■ **Work instruction**
From the material below, please set down exactly the lines starting with the one with "You are a GUI" and going on through the one with "Where should I", without a single picture.

■ **Records shown**
== Segment start ==

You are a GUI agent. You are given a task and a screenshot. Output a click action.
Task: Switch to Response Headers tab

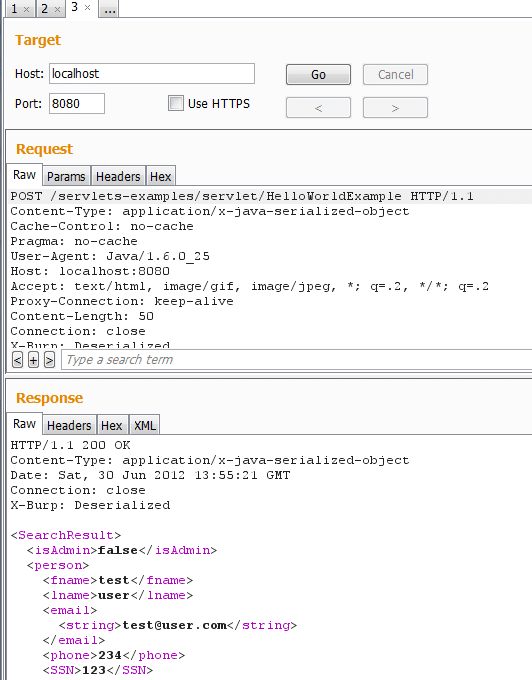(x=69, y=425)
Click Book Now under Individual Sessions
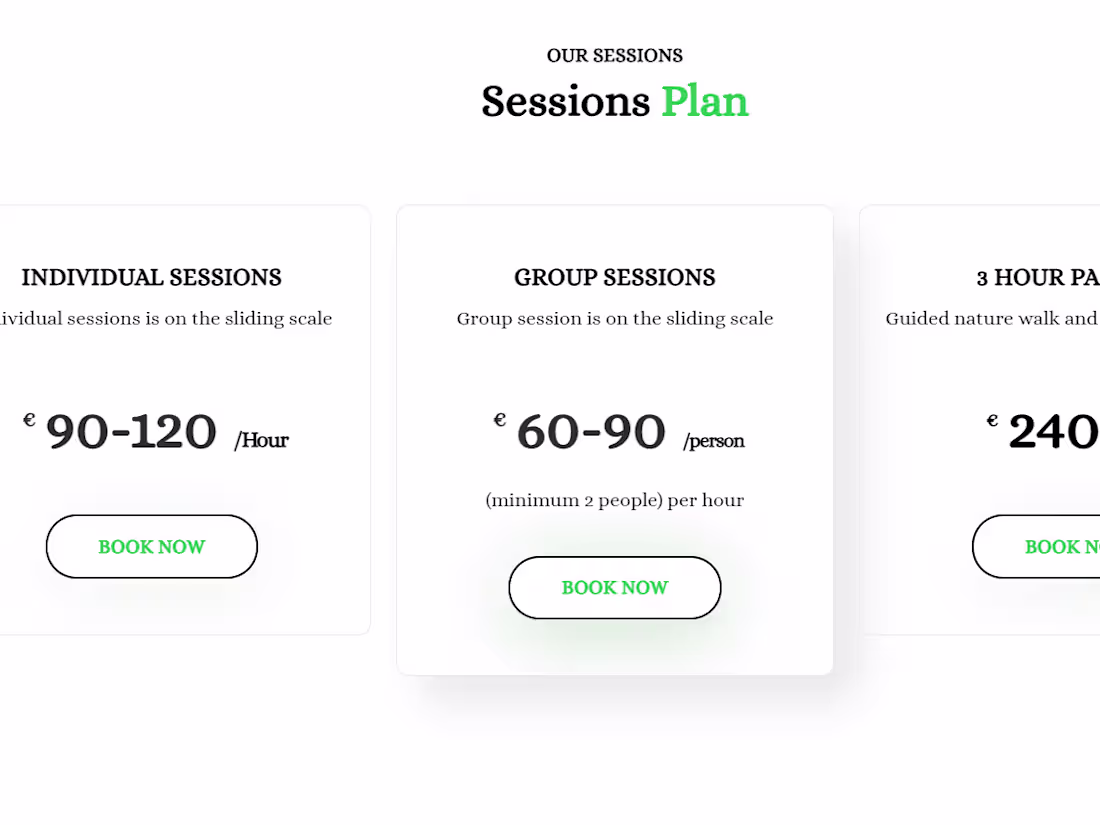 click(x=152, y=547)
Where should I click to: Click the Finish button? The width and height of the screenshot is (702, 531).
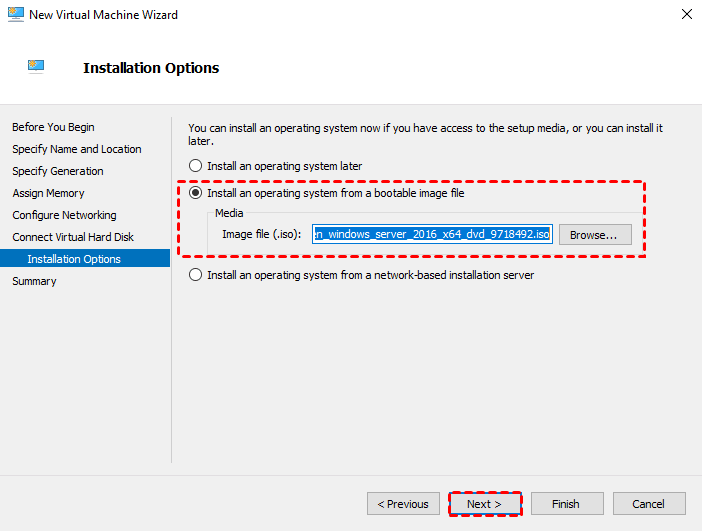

== Segment end ==
== Segment start ==

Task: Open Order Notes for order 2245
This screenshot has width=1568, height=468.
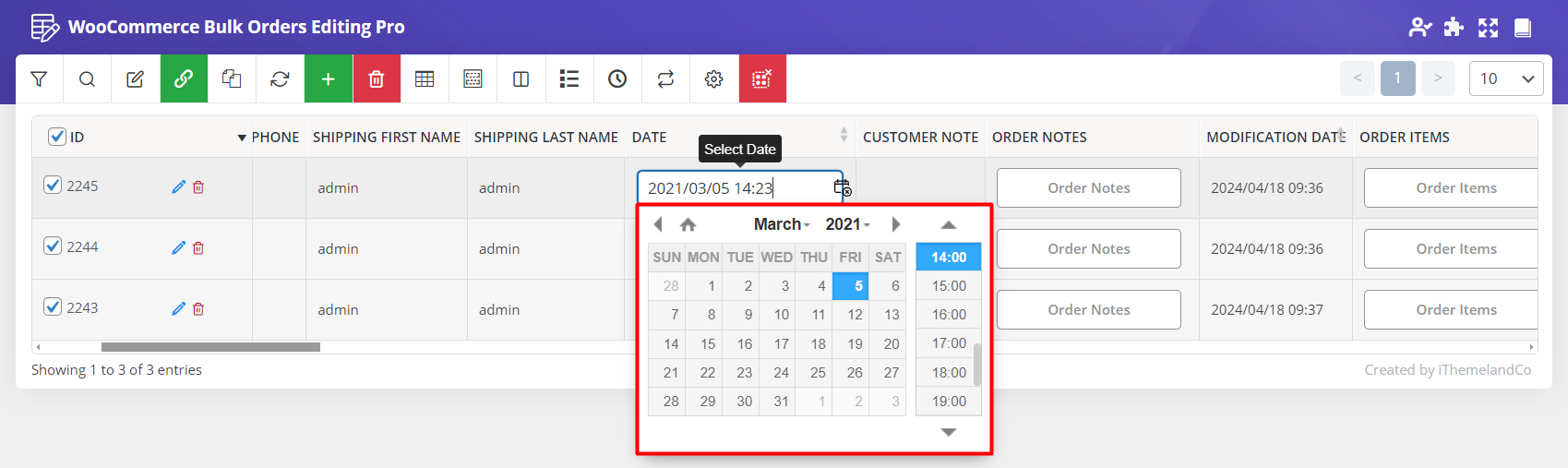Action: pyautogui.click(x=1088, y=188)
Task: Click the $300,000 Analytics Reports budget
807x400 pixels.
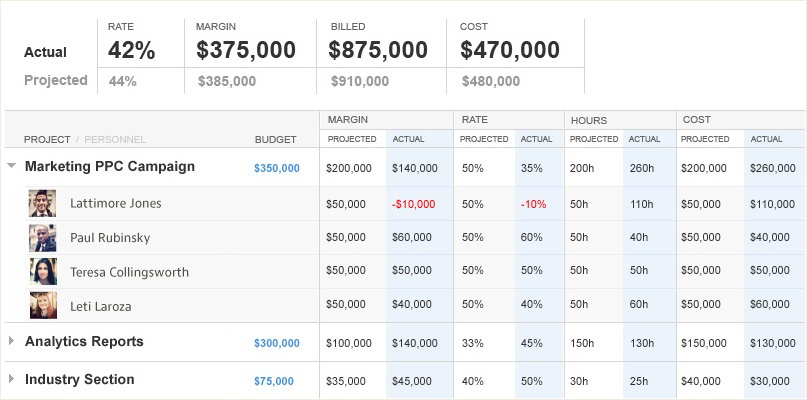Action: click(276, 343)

== Segment end ==

■ **Answer space**
You are a GUI agent. You are given a task and a screenshot. Output a click action.
Task: Switch to Response Headers tab

(x=69, y=425)
Click Book Now under Individual Sessions
 click(x=152, y=547)
Where should I click to: Click the Finish button? The width and height of the screenshot is (702, 531).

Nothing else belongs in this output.